Lab 07 · Stale Content & RFC 5861
Run it:
make lab-07
Source:labs/lab-07-stale-content/main.go
The Problem
When a cache entry expires, the CDN must go to the origin to get a fresh copy. During that fetch (typically 80–500 ms), what should the CDN do with incoming requests for that resource?
Two bad options:
- Block: Hold all requests until the origin responds. Adds 80–500 ms latency to the first request after every expiry. Under load, hundreds of requests pile up.
- Return 503: Refuse to serve. This is almost never acceptable.
The right option: serve the stale response while revalidating in the background.

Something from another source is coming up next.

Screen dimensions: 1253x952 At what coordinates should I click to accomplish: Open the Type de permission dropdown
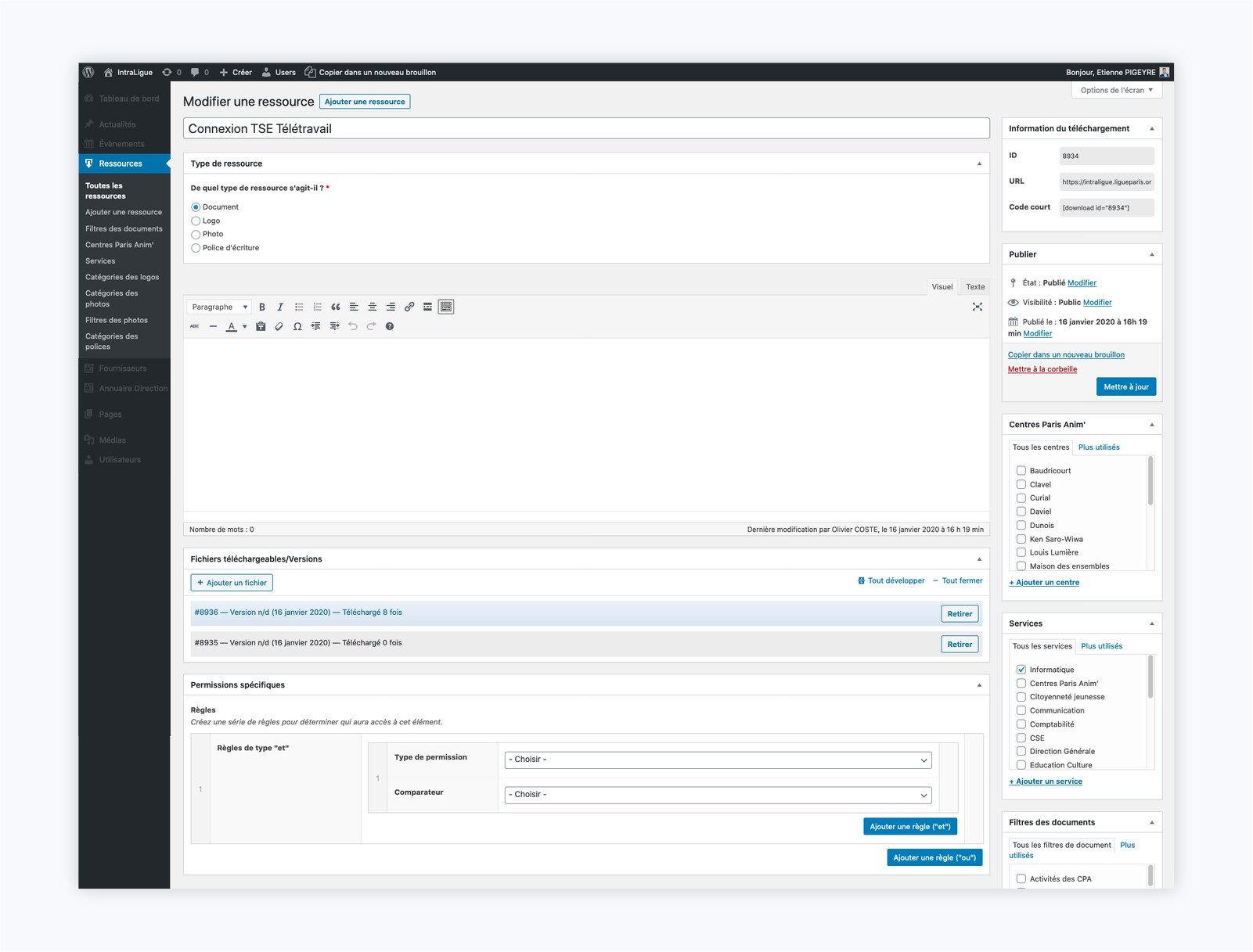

Users get a response immediately; the cache updates asynchronously.
This is the core idea of RFC 5861: HTTP Cache-Control Extensions for Stale Content.
RFC 5861: stale-while-revalidate
Cache-Control: max-age=60, stale-while-revalidate=30
Semantics:
- Fresh (first 60s): serve from cache without consulting origin
- Stale-while-revalidate (seconds 61–90): serve stale immediately, and trigger a background revalidation
- Hard stale (after 90s): must wait for fresh copy
Time (seconds)
0 60 90 ∞
|─ fresh ──|─ SWR ──|─ stale ─|
t=0: First fetch. Cache stores response.
t=30: Request → cache HIT (fresh)
t=65: Request → cache MISS (expired, within SWR window)
→ Serve stale immediately (0ms latency spike!)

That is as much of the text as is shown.